There’s lots of information on the planetiler github on how to optimize planet sized tile generation: https://github.com/onthegomap/planetiler/blob/main/PLANET.md. More memory is the main accelerator, and in their example they were using a cloud server with 128GB of RAM and it took 3hrs21min to do everything including the downloading of the OSM data. According to the cloud company they use that would have cost ~$5. The speed of connection in the cloud to both get the OSM data and push it back to Cloudflare obviously makes this much faster than running on my local machine.

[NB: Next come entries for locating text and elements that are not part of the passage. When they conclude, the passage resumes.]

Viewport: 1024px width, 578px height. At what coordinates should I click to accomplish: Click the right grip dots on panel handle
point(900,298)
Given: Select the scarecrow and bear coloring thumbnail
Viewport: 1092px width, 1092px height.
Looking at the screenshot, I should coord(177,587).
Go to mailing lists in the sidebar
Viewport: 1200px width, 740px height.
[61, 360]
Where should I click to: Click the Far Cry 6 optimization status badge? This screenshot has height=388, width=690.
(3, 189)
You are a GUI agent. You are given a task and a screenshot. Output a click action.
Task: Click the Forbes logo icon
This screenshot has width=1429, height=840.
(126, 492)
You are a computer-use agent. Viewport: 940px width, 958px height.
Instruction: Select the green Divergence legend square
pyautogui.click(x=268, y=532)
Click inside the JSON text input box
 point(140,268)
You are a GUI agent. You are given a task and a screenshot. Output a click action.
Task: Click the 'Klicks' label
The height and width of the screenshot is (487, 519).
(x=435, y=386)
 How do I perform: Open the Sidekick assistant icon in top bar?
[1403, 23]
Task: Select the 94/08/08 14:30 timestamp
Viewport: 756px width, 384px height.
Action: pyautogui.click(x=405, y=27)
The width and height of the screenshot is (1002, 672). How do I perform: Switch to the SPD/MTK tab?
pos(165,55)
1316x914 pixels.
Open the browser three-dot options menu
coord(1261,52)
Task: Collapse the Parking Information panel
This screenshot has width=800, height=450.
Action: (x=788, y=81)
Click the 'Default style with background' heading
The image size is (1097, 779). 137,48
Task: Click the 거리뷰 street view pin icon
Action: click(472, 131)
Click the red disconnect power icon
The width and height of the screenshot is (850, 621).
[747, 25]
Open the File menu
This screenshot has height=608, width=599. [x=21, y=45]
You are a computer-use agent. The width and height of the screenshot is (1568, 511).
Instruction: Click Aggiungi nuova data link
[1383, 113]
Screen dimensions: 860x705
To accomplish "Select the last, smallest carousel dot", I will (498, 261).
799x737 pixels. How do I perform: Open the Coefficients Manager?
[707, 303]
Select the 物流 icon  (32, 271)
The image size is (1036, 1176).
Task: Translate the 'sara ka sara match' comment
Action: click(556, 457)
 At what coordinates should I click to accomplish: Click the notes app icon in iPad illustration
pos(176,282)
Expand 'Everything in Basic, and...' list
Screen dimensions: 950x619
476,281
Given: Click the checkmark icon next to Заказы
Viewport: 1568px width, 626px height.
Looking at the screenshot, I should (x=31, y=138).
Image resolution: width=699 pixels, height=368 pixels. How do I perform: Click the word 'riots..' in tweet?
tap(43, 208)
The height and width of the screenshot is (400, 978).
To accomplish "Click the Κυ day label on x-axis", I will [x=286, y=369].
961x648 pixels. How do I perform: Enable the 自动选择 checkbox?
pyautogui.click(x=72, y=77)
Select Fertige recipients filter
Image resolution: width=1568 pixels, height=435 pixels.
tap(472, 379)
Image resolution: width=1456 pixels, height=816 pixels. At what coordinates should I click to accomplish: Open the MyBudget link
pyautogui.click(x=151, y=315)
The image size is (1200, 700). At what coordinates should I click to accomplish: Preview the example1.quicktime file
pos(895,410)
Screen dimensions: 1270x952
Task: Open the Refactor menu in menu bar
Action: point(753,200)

If we could run a similar cloud build, then a weekly rebuild of the planet would be relatively cheap at only ~£20 per month. OSM publish the planet-latest.osm.pbf
once per week so it could be timed to build from that.
planetiler
is limited to a maximum zoom level of 15. Tiles at that zoom level are 1222 metres x 1222 metres and with extents
set to 4096 have a resolution of 30cm. MapLibre can still zoom in further, and although the rendering is done at the higher zoom the data used will be from the zoom level 15 tile. Soundscape iOS GeoJSON tiles were at zoom level 16 so some care will have to be taken with style and configuration to ensure that we have the same data available.
planetiler
cannot do incremental tile generation, it always starts from scratch. The planet.osm.pbf
can be updated incrementally, but the main time sink is the tile generation. However, this could be argued to be a benefit as any issues creating tiles in one build would hopefully be gone by the next build rather than slowly accruing problems.